Gather each line in the records below that contains the string "width", and copy those lines in full.

▬▬▬▬▬▬▬▬▬▬

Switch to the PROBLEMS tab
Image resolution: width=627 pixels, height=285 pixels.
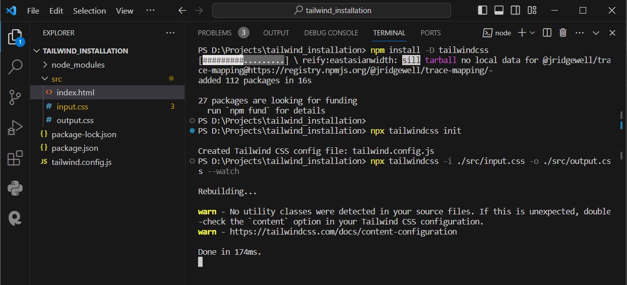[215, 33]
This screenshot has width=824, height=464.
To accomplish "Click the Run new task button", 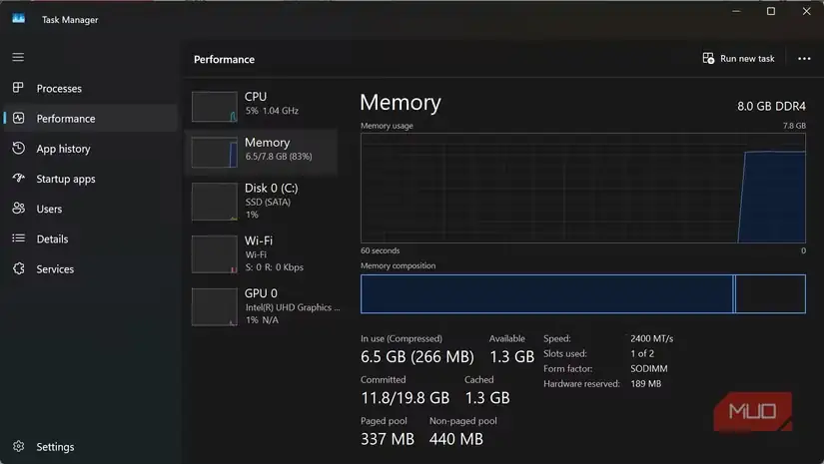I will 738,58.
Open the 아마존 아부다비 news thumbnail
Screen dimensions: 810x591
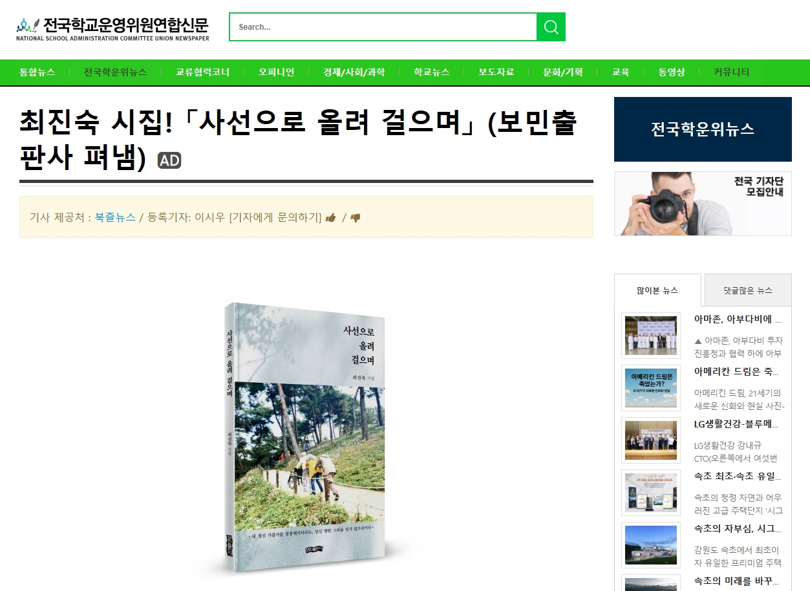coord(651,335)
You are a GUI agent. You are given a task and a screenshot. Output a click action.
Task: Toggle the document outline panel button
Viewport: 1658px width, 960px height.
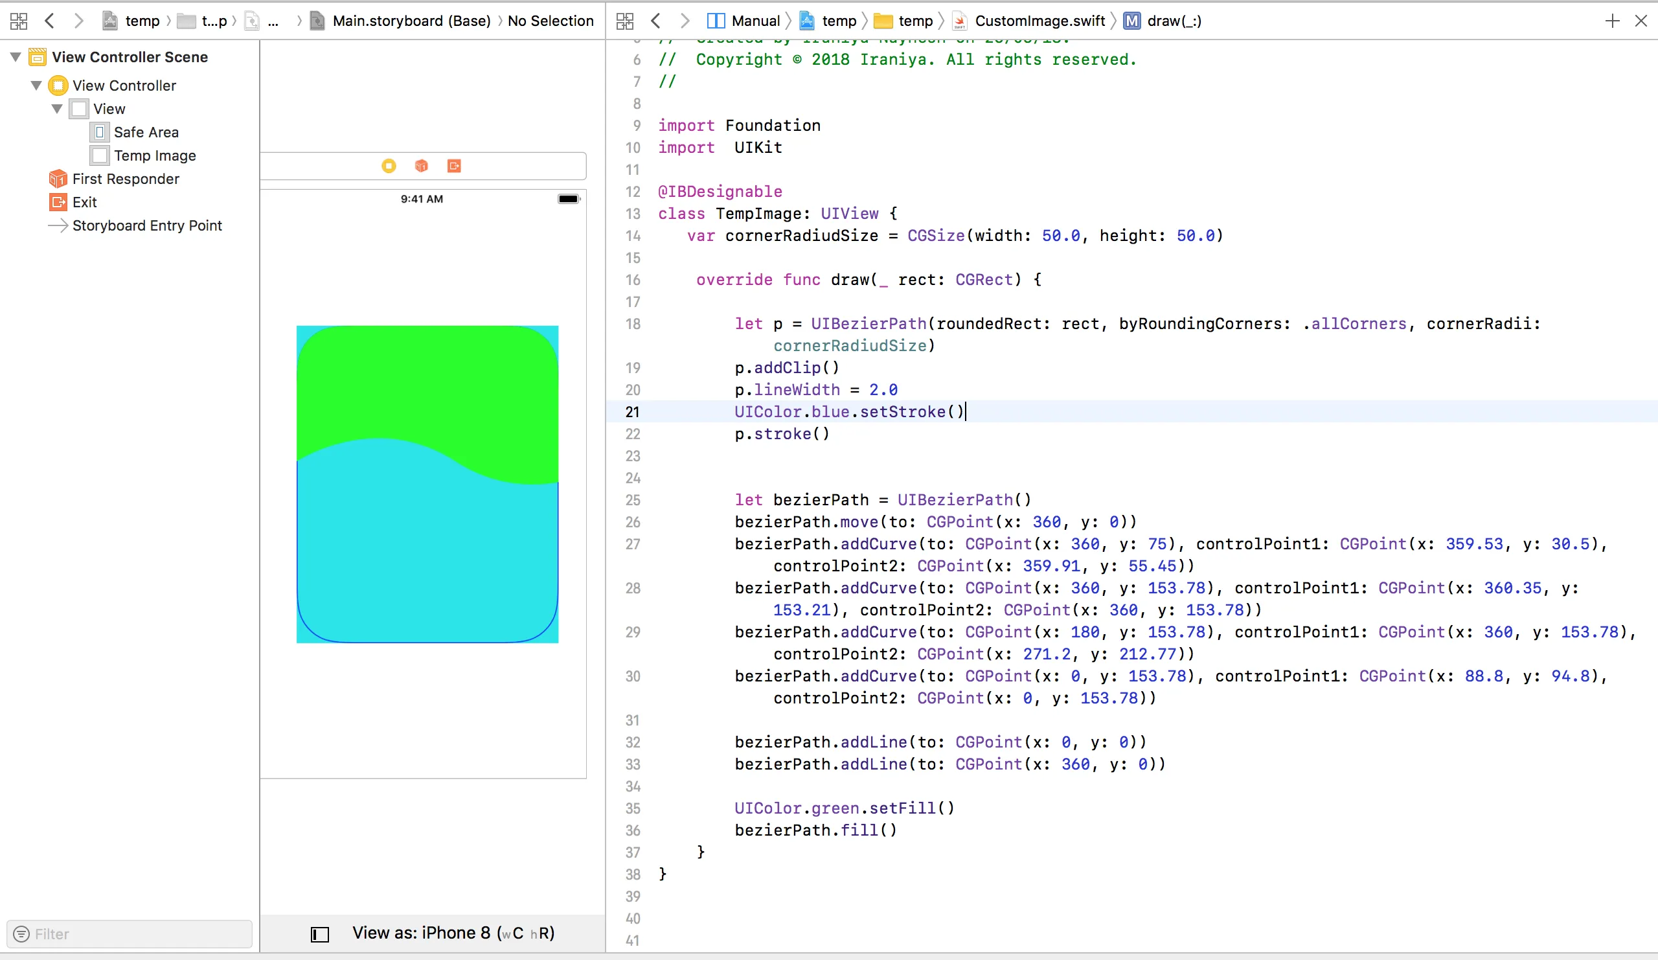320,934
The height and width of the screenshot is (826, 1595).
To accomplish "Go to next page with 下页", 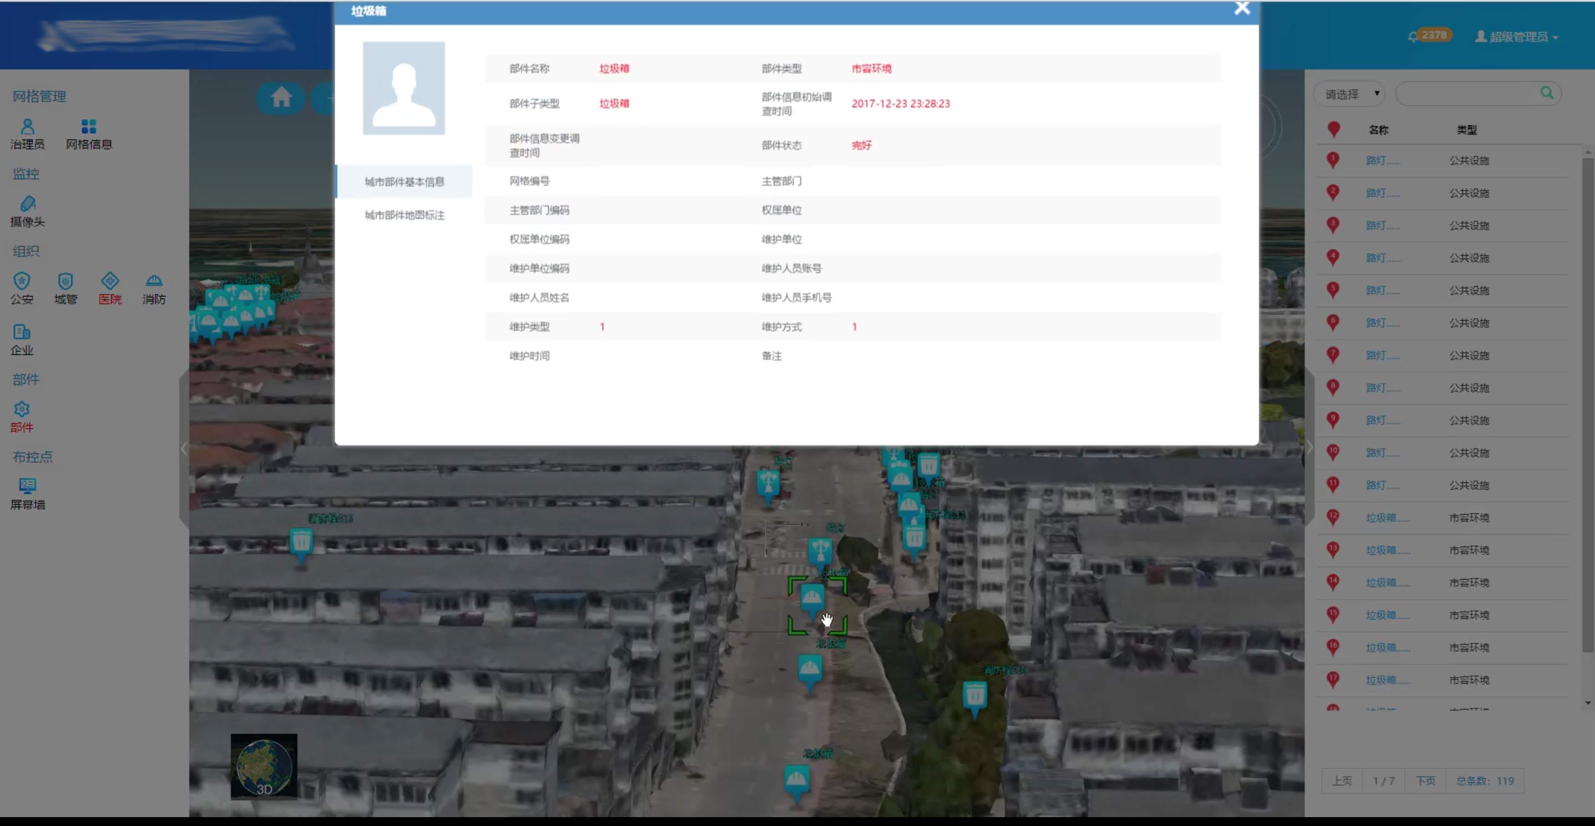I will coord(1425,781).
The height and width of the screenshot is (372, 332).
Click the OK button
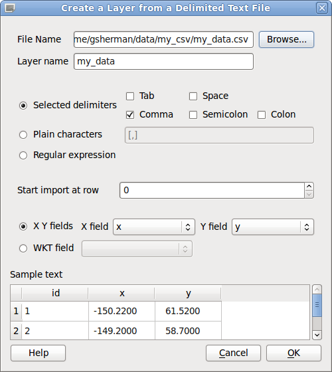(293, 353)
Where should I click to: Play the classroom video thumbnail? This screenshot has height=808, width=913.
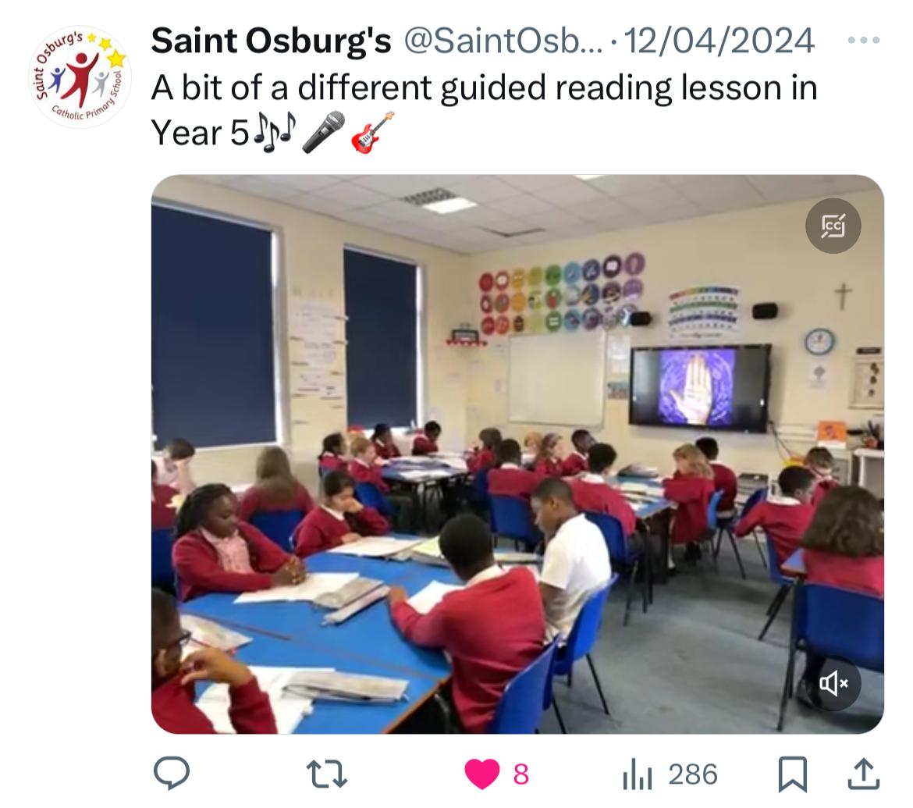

▬▬▬▬▬▬▬▬▬▬

CORRECT RESPONSE:
Image resolution: width=627 pixels, height=285 pixels.
This screenshot has width=824, height=464.
Viewport: 1658px width, 960px height.
The height and width of the screenshot is (826, 1595).
The height and width of the screenshot is (372, 332).
Where should I click to: Play the classroom video thumbnail? This screenshot has height=808, width=913.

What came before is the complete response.